Reputation: 2181
I have quite a large MongoDB collection (roughly 30 million documents), trying to get a maximum of a nested field nested.my_time
. Mongo version is 3.6.6. I've created an index on this field:
{
'my_index': {
'sparse': True,
'v': 2,
'background': True,
'key': [('nested.my_time', -1)],
'ns': 'my_db.my_table'
}
Connection in pymongo:
import pymongo
mclient = pymongo.MongoClient('mongodb://myuri...')
db = mclient['my_db']
my_table = db['my_table']
Queries I tried:
latest1 = my_table.find_one(
sort=[('nested.my_time', pymongo.DESCENDING)],
projection=['nested.my_time']
).hint('my_index')
.. doing a full scan, taking too long.
latest2 = my_table.aggregate([{
'$sort': {
'nested.my_time': pymongo.DESCENDING,
}},{
'$limit': 1
}]).hint('my_index')
.. doing a fullscan as well
latest3 = my_table.aggregate([{
'$group': {
'_id': None,
'latest': {
'$max': '$nested.my_time'
}
}
}]).hint('my_index')
.. doing a full scan too.
When I tried just getting a document with the given my_time
, it works and it's using the index:
foo = my_table.find(
filter={'nested.my_time': datetime(2019, 2, 4, 6, 57, 4, 534000)}
).limit(1)
.. so the index is clearly there and working.
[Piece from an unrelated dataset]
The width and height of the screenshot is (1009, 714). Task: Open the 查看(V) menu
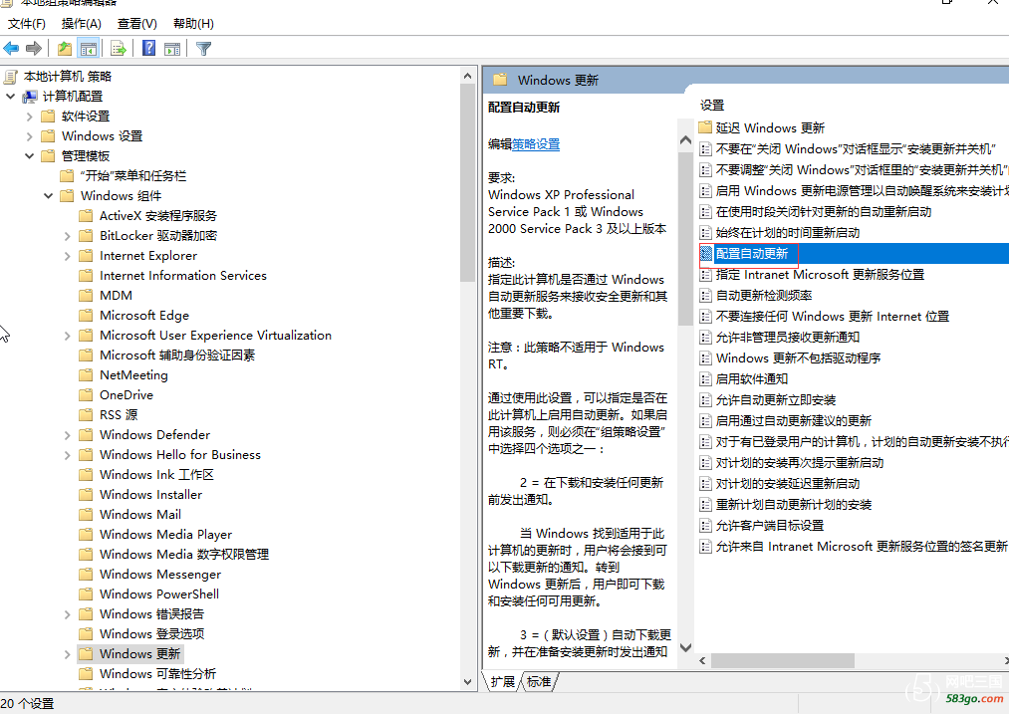(x=137, y=24)
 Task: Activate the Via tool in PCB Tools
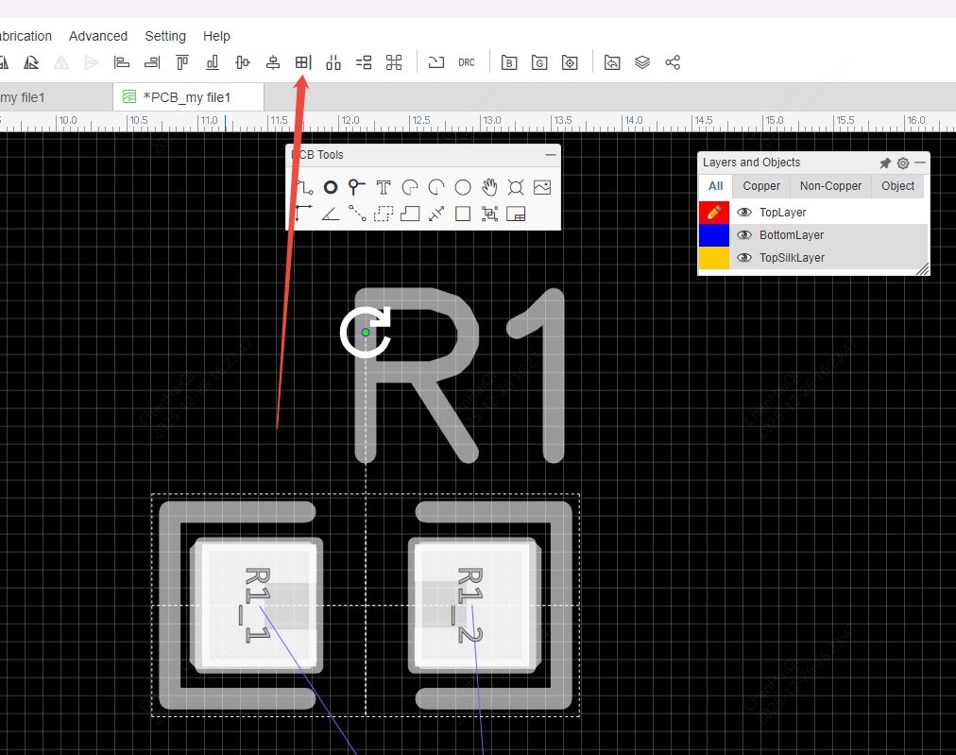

Any ideas how to make mongo use the index for max?
Upvotes: 3
Views: 1298
Reputation: 2094
As you have an index on nested.my_time a sort and limit should utilize this index. From the shell with explain executionStats:
db.<coll name>.find().sort({"nested.my_time": -1}).limit(1).explain(1)
or as aggregation without explain:
db.<coll name>.aggregate([{$sort: {"nested.my_time": -1}},{$limit: 1}])
Upvotes: 3